In the past week, we have seen three retail banks: ANZ Banking Group, Westpac Banking Corporation and National Bank, announce disappointing dividend results.
- ANZ Banking Group delivered zero growth in its H219 dividend and a surprise cut to its franking level from 100% to 70%.
- Westpac Banking Corporation delivered a 15% cut to its dividend, along with a A$2.5bn capital raising to shore up its regulatory capital position in the face of a tighter regulatory capital regime being experienced by the industry.
- National Australia Bank delivered a 16% decline in its FY19 dividend vs FY18.
More importantly, in nearly all these cases (NAB being the exception at this stage), the Boards of these major banks have essentially rebased their payout ratios to reflect the operating environment they find themselves in.
This environment is one of continued pressure on revenue growth, net interest margin pressure from structurally low interest rates, elevated regulatory costs and higher regulatory capital requirements.
A consequence of this is structurally lower return on equity (ROE) generation, which has a direct influence on bank valuations. ROE’s for the major banks have declined on average by around 500 bps since 2011, reflecting their inability to grow earnings and deliver any growth in dollar dividend generation. This has resulted in a paltry major bank dividend CAGR of only 1.4% since 2011.
Don't be fooled by what appears to be a 6% yield
When looking at bank valuations, the continued decline in ROE has seen disappointing share price performance for all the major banks.
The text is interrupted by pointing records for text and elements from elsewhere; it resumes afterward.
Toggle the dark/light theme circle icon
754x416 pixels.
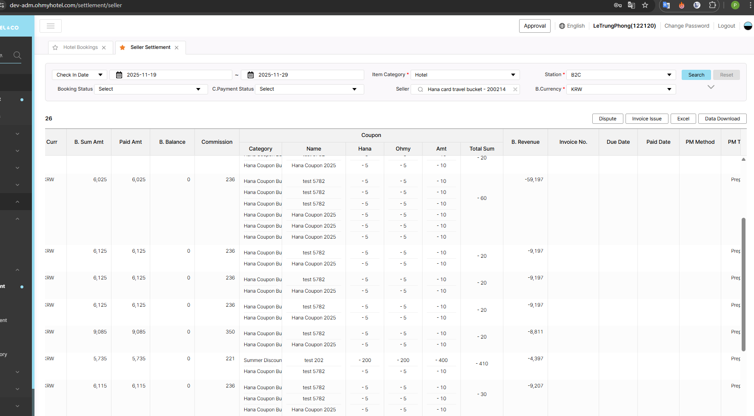click(748, 26)
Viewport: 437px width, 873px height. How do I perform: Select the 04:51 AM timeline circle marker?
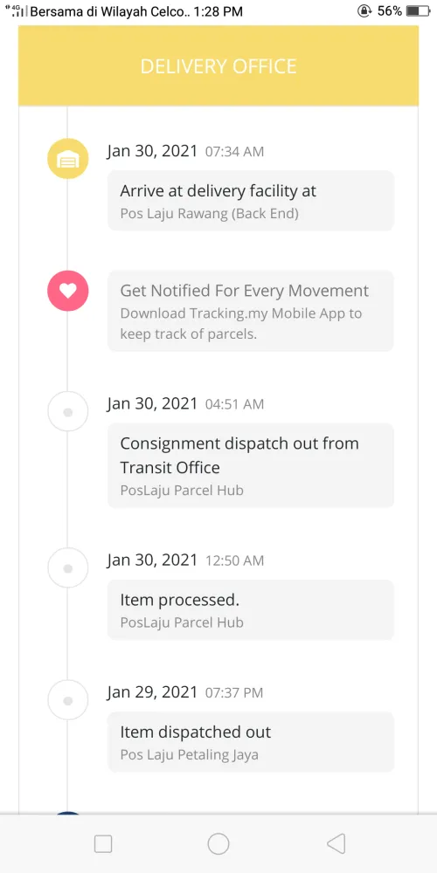point(68,411)
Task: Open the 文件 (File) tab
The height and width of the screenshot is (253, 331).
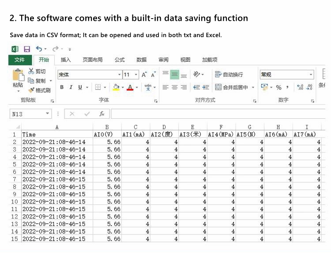Action: [20, 60]
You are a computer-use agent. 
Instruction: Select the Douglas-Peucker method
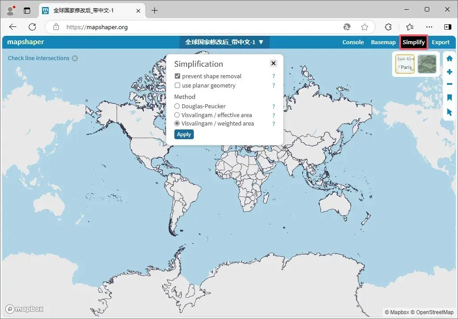click(x=177, y=106)
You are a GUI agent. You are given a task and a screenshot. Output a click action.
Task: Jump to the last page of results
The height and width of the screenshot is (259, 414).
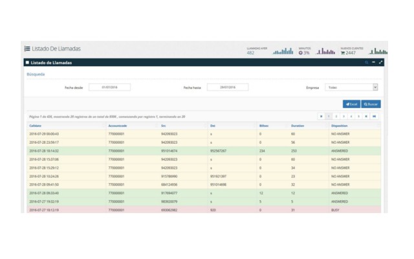click(375, 117)
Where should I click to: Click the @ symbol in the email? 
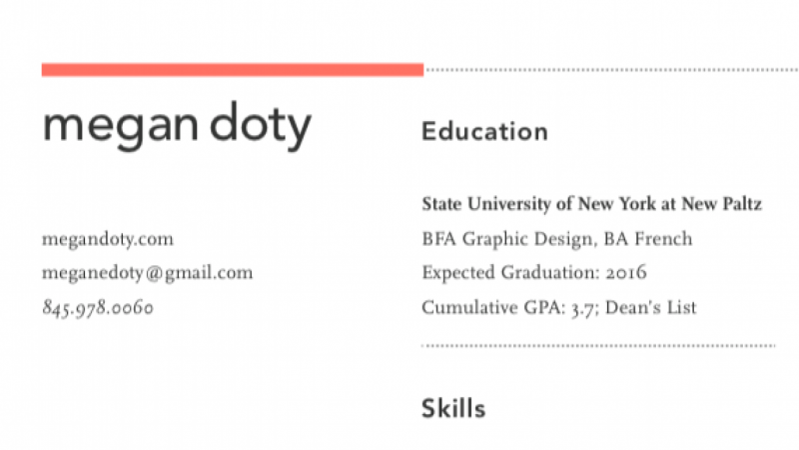(154, 273)
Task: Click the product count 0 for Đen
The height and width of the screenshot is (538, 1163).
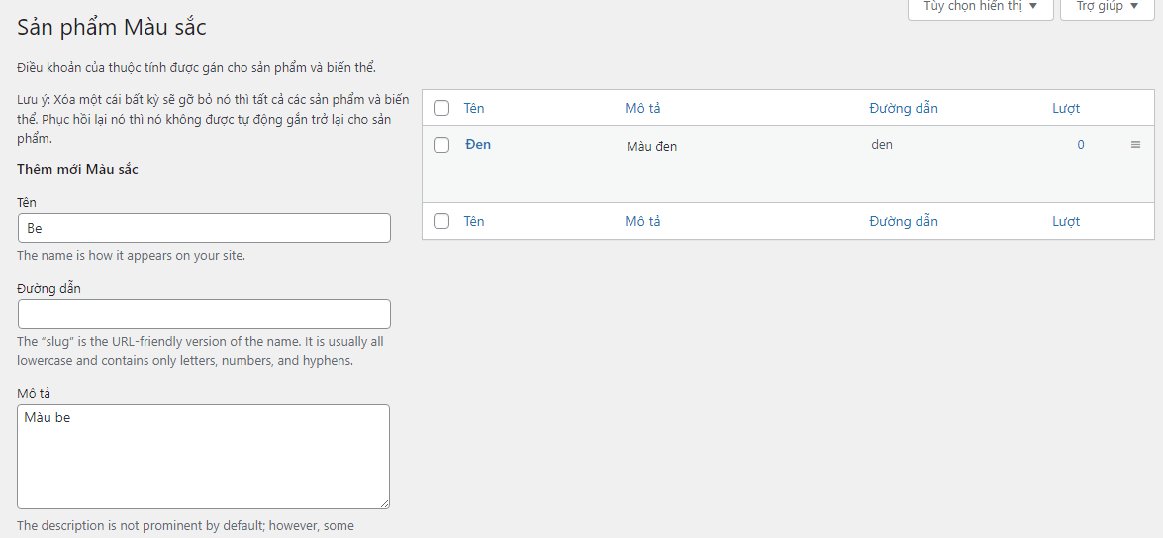Action: (x=1080, y=145)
The argument that banks looks attractive due to optically high dividend yields is flawed.
They have appeared to be offering around 6.0% p.a dividend yield for the last 5 years, when looking 12 months out.
Yet we have seen dividends cut on average by 2% p.a over that period, only to see the share prices fall to reflect the new dividend environment and rebase at a 6%, 12-month forward projected dividend yield again.
Earnings under pressure
The lack of dividend compounding and its influence on the total return equation for the major banks cannot be underestimated. Furthermore, Australian major bank earnings will continue to remain under pressure, meaning further dividend cuts cannot be ruled out despite the rebasing by bank boards.
This backdrop, coupled with further, dilutive capital raisings (equity placements and dividend reinvestment plans) will continue to place pressure on bank valuations.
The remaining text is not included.